---- TEXT PASSAGE
Steve Kyritsis, Vietnam veteran and tireless chronicler of Greek Australian duty and sacrifice in war, is about to undertake a new challenge; walking in the footsteps of the Diggers who fought along the Kokoda Track in World War II.
Kyritsis will fly to Papua New Guinea and begin the arduous 94 km trek on 30 June.
Steve’s preparations, like the man himself, have been thorough.
“I get up at 20 to 6 every morning and do an hour’s walk, and I’ve been training, doing longer walks at the weekends for three months now. I think I’m in pretty good shape,” he told Neos Kosmos.
The former infantryman with the 3rd Battalion Royal Australian Regiment, who went to Vietnam when he was 21-years-old, says that mental preparation for the trek is as important as the physical.
“There’ll be a lot of obstacles, but knowing how our Diggers did it back in 1942, facing so much opposition, I think it should be possible to do it, if not comfortably, it should be relatively straightforward.”
The Kokoda campaign consisted of a series of desperate battles fought by Australian forces between July and November 1942 to prevent the Japanese from occupying Port Moresby.
The fighting took place along a rough jungle track that wound through the Owen Stanley mountain range in New Guinea.
After having to retreat in the first phase of the campaign, around 2000 Australian troops were finally able to push back the Japanese to New Guinea’s northern coast, despite being outnumbered.
The Kokoda Trail fighting was some of the most desperate and vicious encountered by Australian troops in the Second World War.
Victory on the Trail ensured that Allied bases in northern Australia, vital in the eventual counter-offensive against the Japanese, would not be threatened by air attack.
At the time many believed that if the Japanese took Port Moresby they would invade Australia shortly after.
--------
## TASK INSTRUCTIONS:
In the article about the Kokoda Track trek, how long is the trek Steve Kyritsis will undertake?
---- EXTRACTED ENTRIES
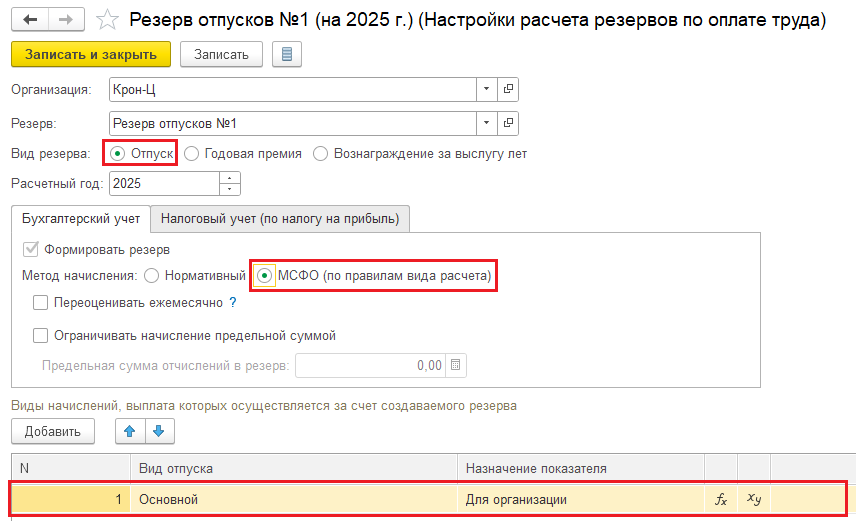Expand the Организация dropdown list
The height and width of the screenshot is (521, 856).
click(486, 89)

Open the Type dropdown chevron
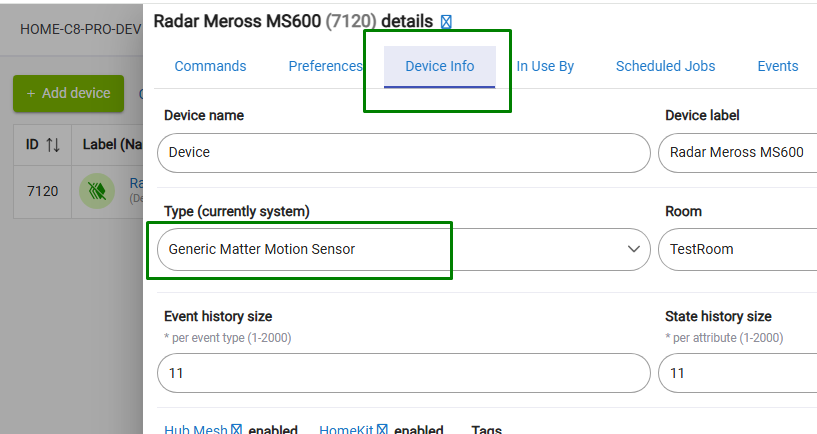[632, 249]
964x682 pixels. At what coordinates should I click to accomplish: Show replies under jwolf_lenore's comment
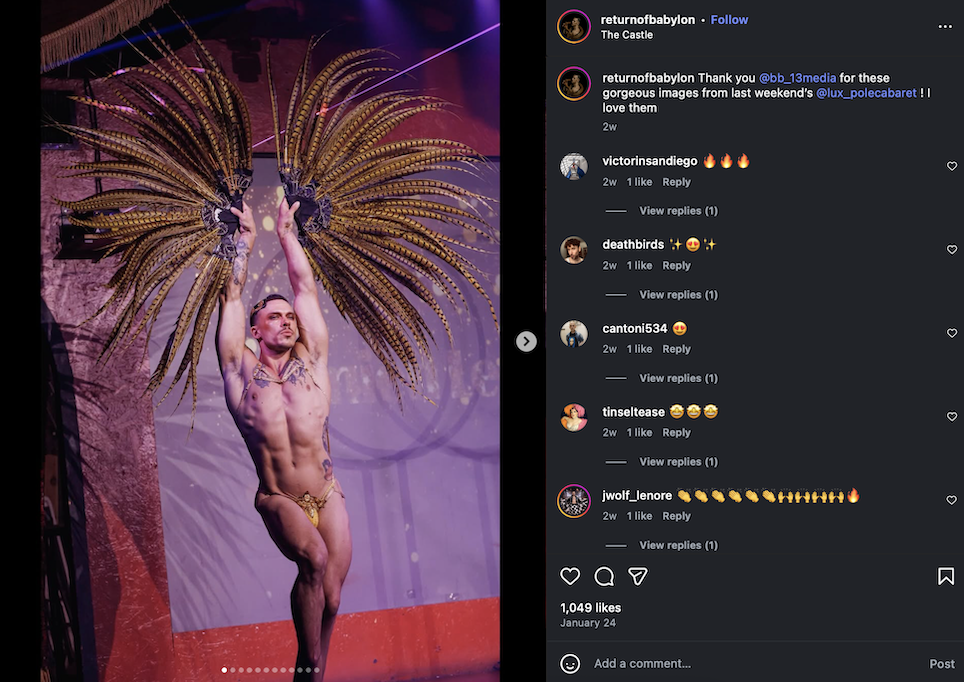tap(678, 545)
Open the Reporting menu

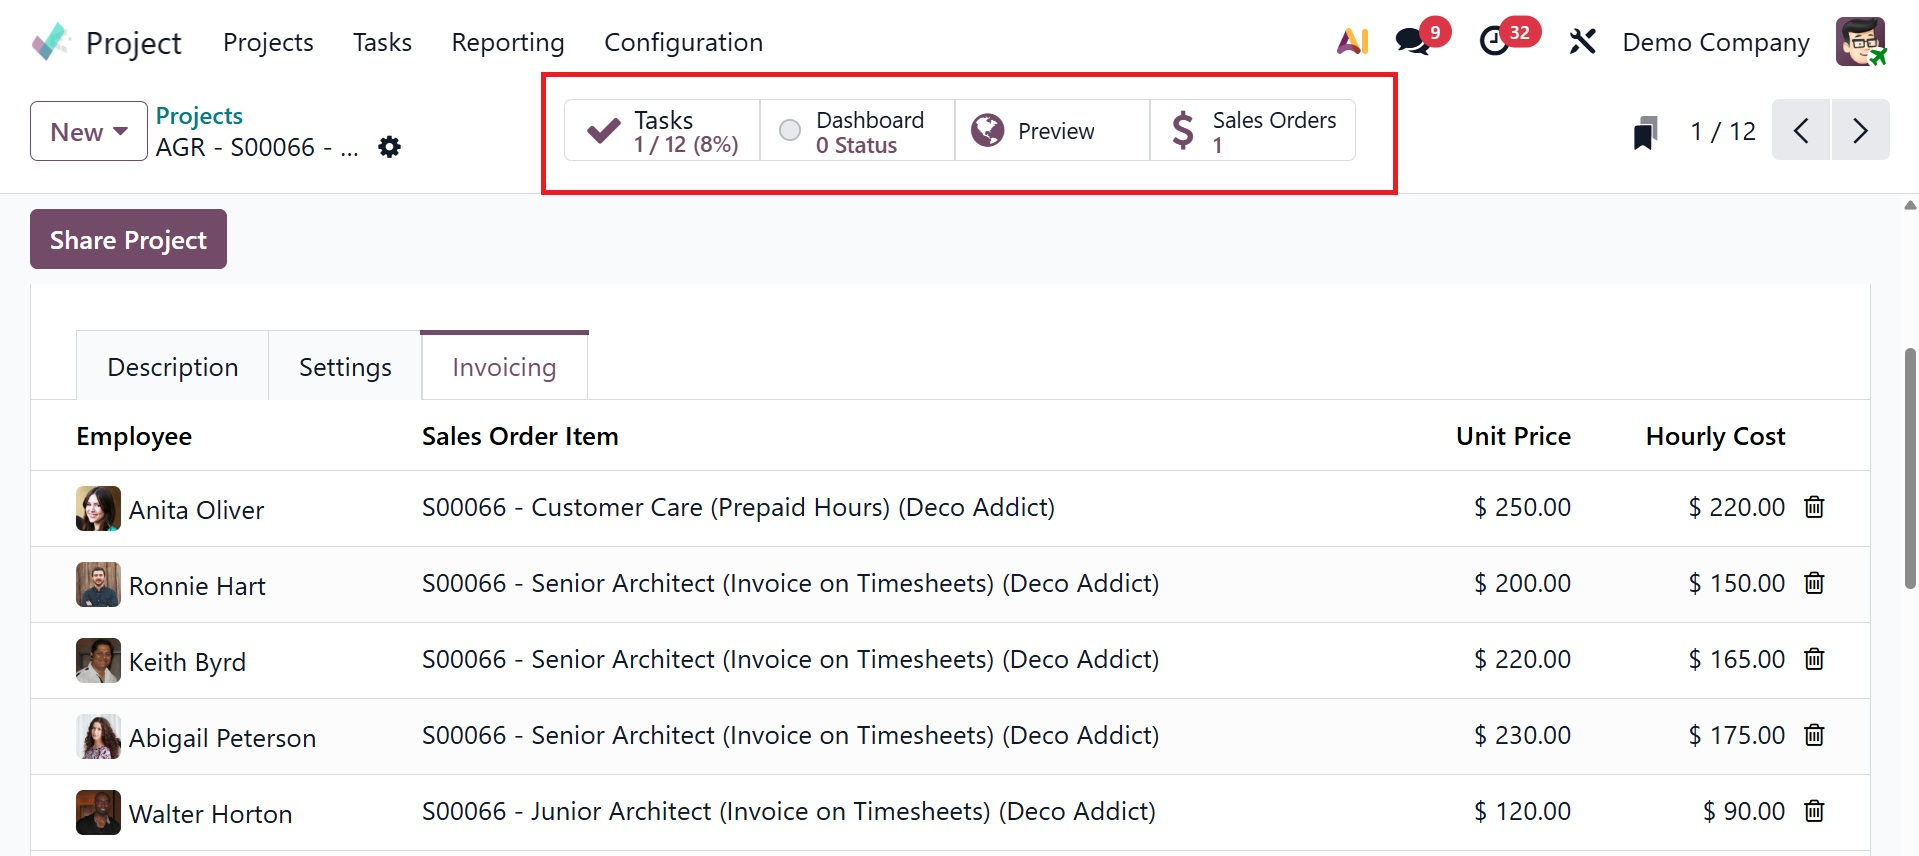click(507, 42)
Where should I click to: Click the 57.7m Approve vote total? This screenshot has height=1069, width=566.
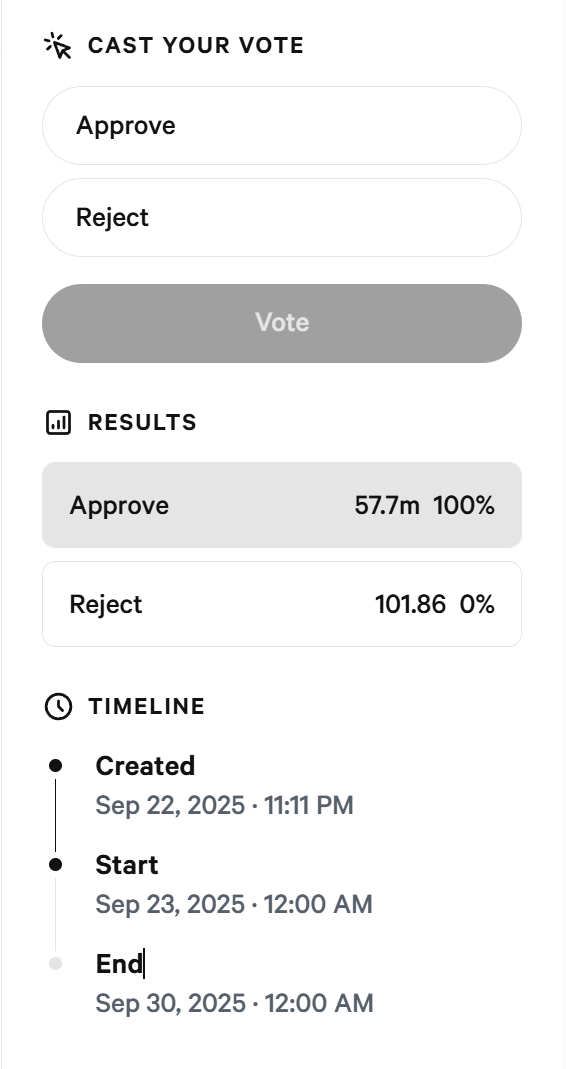387,505

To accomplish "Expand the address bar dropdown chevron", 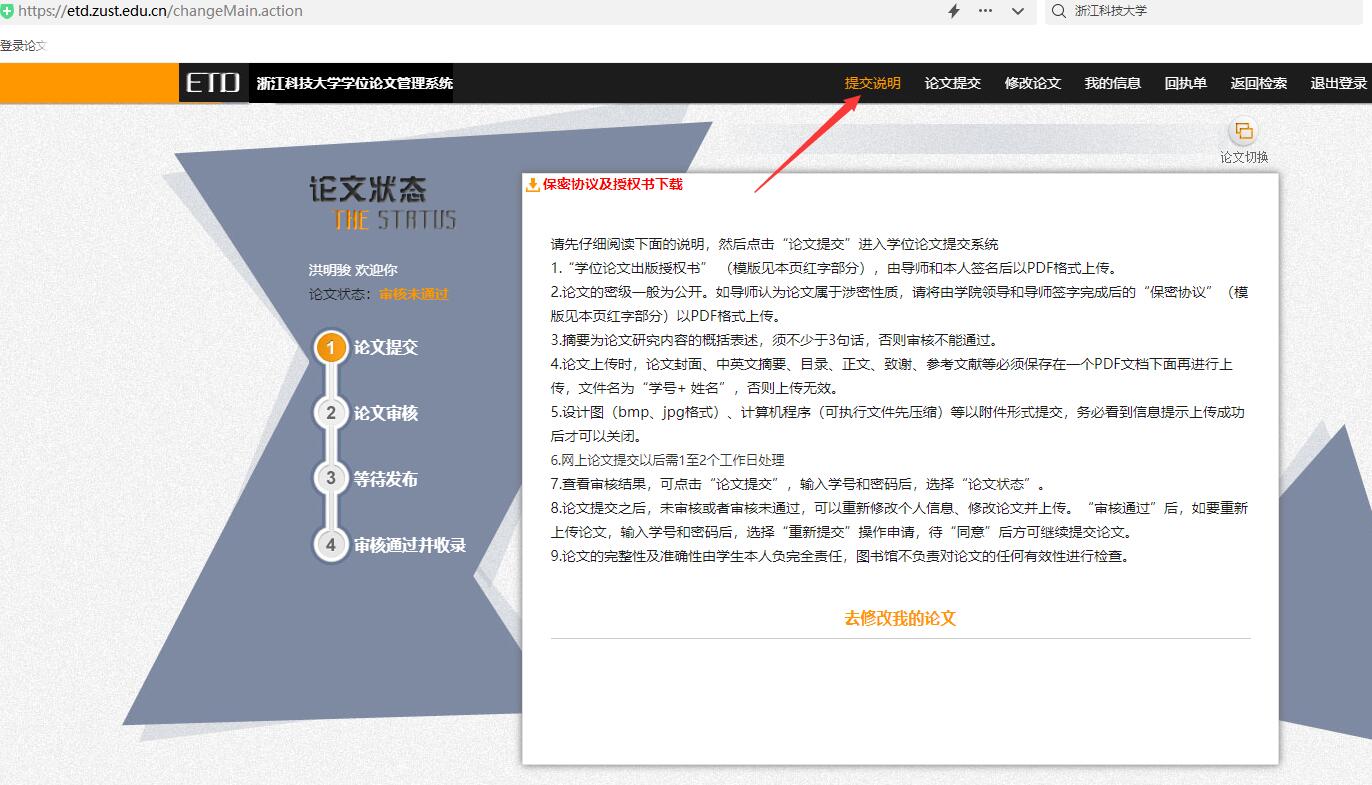I will pos(1018,11).
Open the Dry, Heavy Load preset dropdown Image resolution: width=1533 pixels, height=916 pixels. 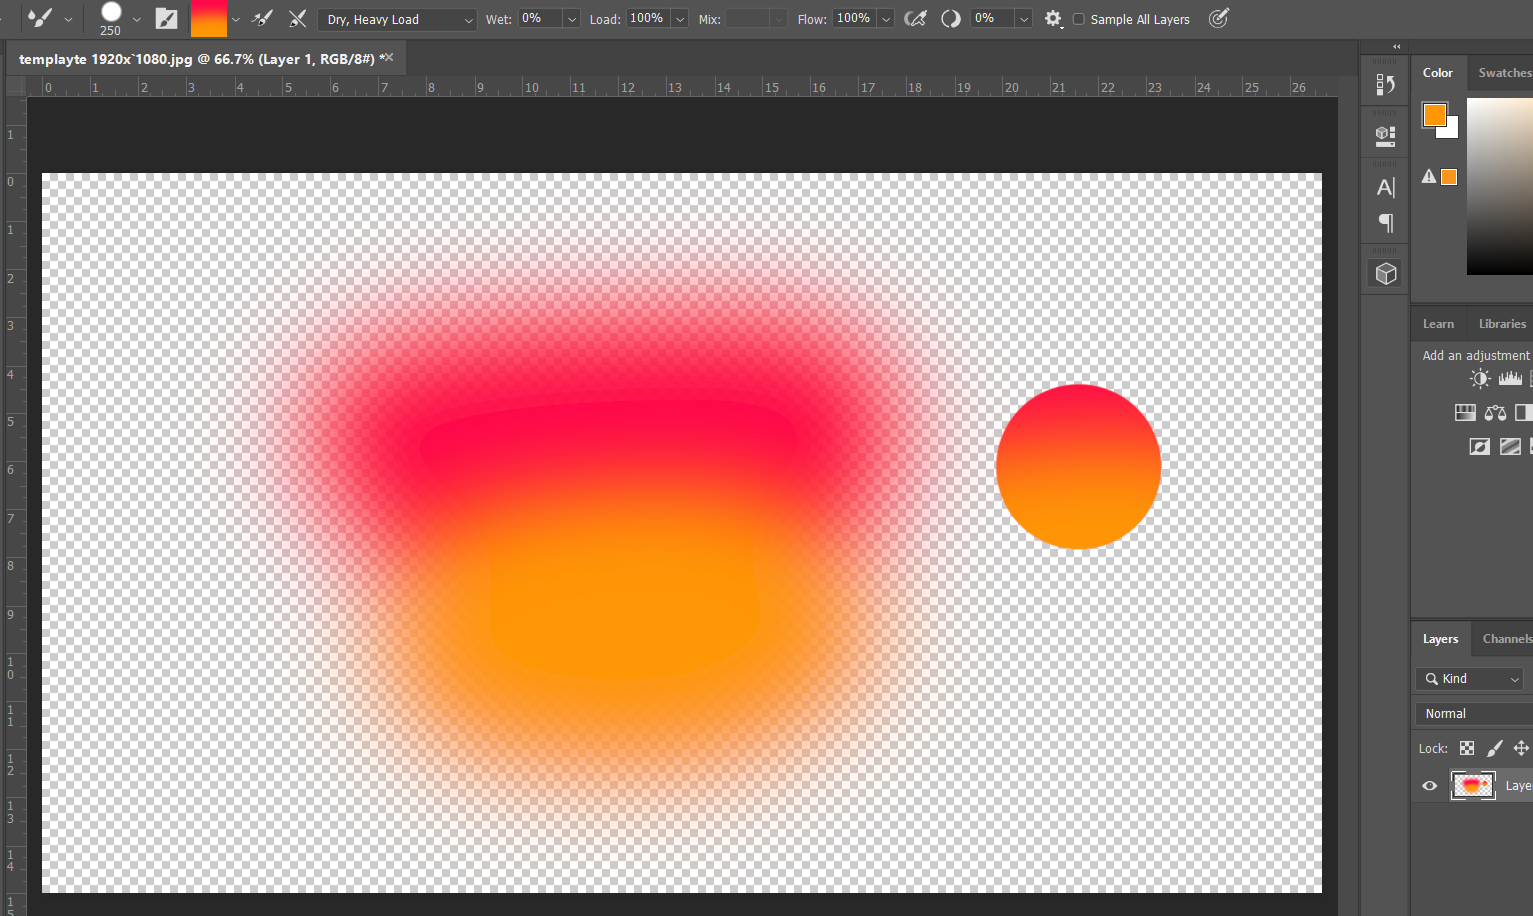click(x=397, y=20)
--------
## RESPONSE BELOW:
94 km